В комнате находился еще мужчина – кашляющий, хмурый верзила с бугристым, красным лицом.
Скоро действительно поехали. О будущем я не имел ни малейшего представления. На милицейском «козле» довезли до районного ГУВД – просторного здания, окруженного сквером. Меня вдруг охватил неожиданно панический стыд – не дай бог нарваться на знакомых! Но народ спешил мимо, не глядя по сторонам.
Прошли в квадратную комнату с рядами фанерных кресел и решетками на окнах. В комнате сидело несколько карикатурных харь, серо-буро-малиновых. Из рамы на административных нарушителей смотрел Феликс Эдмундович, думая – как, мол, измельчала контрреволюция. Розовощекий сержант стоял в дверях и вовсе не походил на охрану, но это уже начиналась несвобода. Скрипнув на повороте ботинками, в комнату почти вбежал коренастый мужчина с залысинами над морщинистым лбом и в мятом, плохо сидящем костюме. Взглядом он словно сфотографировал присутствующих. Стало понятно, что это судья. Он бросил на стол потертый кейс, щелкнул замками, сел за стол, став еще меньше. Сержант положил перед судьей стопку паспортов и протоколов. Судья брезгливо порылся в стопке, взял один из паспортов, протокол и произнес:
– Рекшан. Владимир Ольгердович.
Я встал, не зная, как должно вести себя.
Судья пробежал глазами протокол, перевел взгляд на меня, оценивая рост, галстук и плащ.

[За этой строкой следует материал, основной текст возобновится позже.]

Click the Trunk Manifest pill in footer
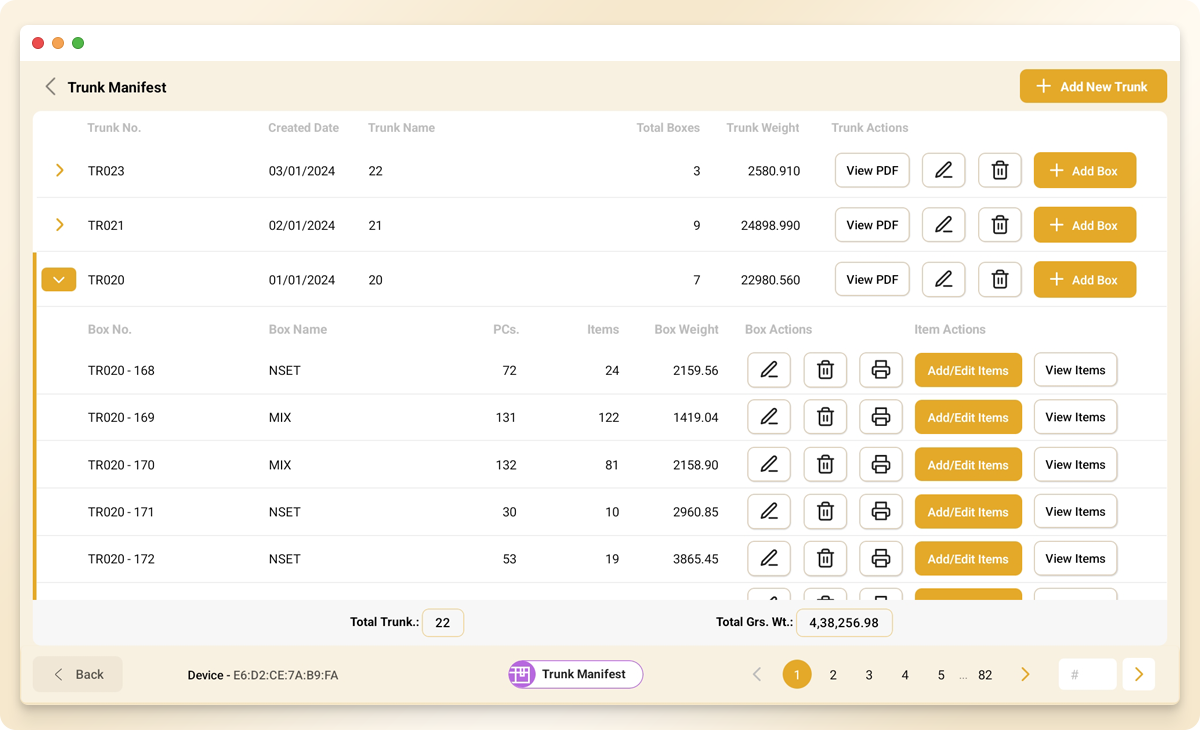 (575, 675)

– Кем работаешь? – спросил он.
– Что? – Я не понял вопроса.
– Кем работаешь?
Я по-идиотски улыбнулся, мгновенно осознав глупость улыбки и глупость гвардейского роста в этой комнате.

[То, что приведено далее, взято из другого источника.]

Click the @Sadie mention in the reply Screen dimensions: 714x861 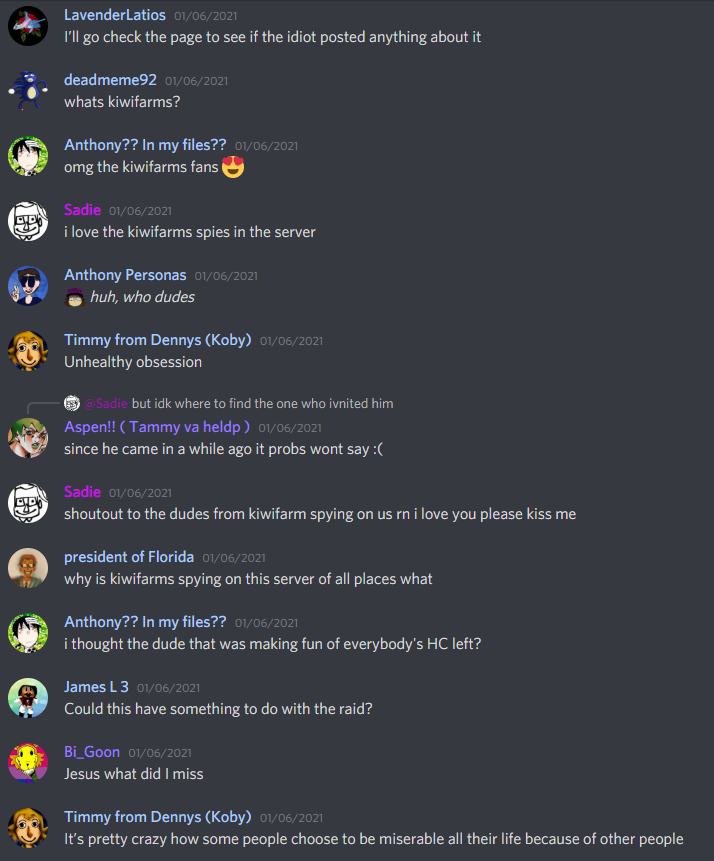pyautogui.click(x=106, y=404)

– Кем работаешь? – еще раз спросил судья и поморщился.
– Писателем, – ответил я, стараясь напомнить правосудию о предупредительном звонке опера Гаврилова.
Судья замер. Он расценил, кажется, слово «писатель» как издевку. Он молчал бесконечные три секунды, потом впечатал ладонь в стопку протоколов и сказал, как отрубил:
– Пятнадцать суток…
Следующие две недели вместо Дома творчества я провел на кошмарных говноочистительных работах, где первые дни, кутаясь в респектабельный плащ, черпаком на длинной ручке выковыривал гнилую жижу из подземной трубы мыловаренного завода. Потом удалось позвонить, и брат принес ватник. Потом жена с животом встречала меня возле ворот административной тюрьмы на улице Каляева. Предродовое лицо, словно манная каша. И авоська в руке с батонами…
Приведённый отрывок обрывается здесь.